--- Material for this exercise ---

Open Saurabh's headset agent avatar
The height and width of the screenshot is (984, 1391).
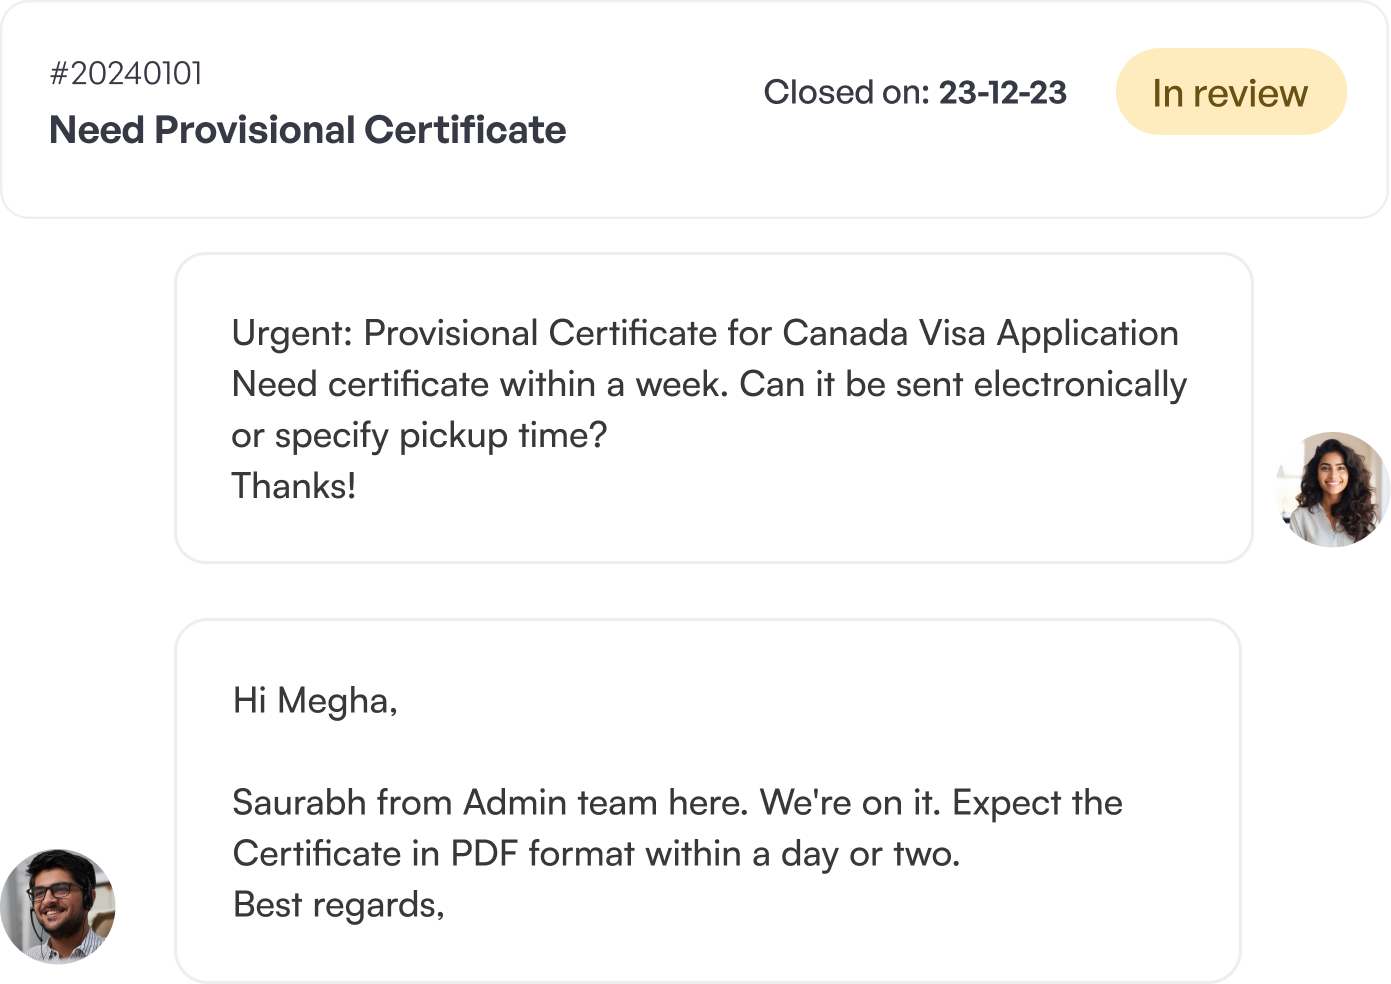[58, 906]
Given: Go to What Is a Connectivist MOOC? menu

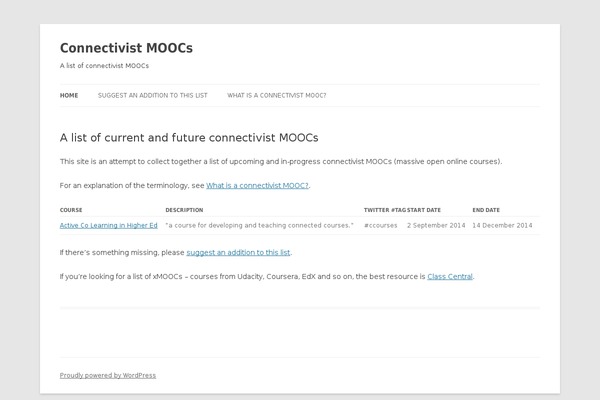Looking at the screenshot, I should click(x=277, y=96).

---

# Instructions for the task
All of the material must be repeated exactly in the answer, apart from the pictures.

# Task answer
Open Saurabh's headset agent avatar
The height and width of the screenshot is (984, 1391).
[58, 906]
Given: Go to What Is a Connectivist MOOC? menu

Looking at the screenshot, I should click(x=277, y=96).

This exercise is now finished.